Given task
Write the lines of the records as a JSON list of strings, one string per line and no blank lines. Start at the line that contains "Choose Play Now & Replace Queue", and end after the line that contains "point(1318,312)".
○ ○ ○ ○
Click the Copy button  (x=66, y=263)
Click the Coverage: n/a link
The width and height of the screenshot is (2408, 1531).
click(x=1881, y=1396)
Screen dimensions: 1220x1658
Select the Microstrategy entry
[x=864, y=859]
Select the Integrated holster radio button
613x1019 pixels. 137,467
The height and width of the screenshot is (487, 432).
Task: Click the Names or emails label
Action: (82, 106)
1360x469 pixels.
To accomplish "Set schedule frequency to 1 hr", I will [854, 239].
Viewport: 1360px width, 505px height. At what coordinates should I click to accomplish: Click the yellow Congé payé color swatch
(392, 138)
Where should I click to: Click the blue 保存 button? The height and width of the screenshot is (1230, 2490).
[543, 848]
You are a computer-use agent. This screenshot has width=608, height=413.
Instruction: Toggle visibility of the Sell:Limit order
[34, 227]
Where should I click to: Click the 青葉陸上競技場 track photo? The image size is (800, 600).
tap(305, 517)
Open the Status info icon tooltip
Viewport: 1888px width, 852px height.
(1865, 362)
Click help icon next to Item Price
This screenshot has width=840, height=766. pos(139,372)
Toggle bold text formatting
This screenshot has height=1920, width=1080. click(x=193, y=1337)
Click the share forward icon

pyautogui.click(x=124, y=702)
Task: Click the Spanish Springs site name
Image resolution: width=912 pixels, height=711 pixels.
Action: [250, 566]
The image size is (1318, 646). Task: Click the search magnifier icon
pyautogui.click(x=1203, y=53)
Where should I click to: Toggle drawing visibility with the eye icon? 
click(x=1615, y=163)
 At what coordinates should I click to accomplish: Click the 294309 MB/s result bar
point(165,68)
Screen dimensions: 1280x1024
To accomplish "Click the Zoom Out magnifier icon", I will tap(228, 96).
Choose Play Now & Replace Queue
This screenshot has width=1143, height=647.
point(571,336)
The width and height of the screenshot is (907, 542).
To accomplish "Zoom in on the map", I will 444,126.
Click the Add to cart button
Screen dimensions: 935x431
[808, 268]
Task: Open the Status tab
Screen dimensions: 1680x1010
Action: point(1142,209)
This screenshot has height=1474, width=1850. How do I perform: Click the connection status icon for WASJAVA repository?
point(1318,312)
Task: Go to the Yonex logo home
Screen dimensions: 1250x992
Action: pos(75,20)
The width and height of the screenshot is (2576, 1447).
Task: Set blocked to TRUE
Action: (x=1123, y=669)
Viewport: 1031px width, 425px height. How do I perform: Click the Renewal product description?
○ ○ ○ ○
Expected output
[
  "Choose Play Now & Replace Queue",
  "This screenshot has width=1143, height=647.",
  "point(571,336)",
  "The width and height of the screenshot is (907, 542).",
  "To accomplish \"Zoom in on the map\", I will 444,126.",
  "Click the Add to cart button",
  "Screen dimensions: 935x431",
  "[808, 268]",
  "Task: Open the Status tab",
  "Screen dimensions: 1680x1010",
  "Action: point(1142,209)",
  "This screenshot has height=1474, width=1850. How do I perform: Click the connection status icon for WASJAVA repository?",
  "point(1318,312)"
]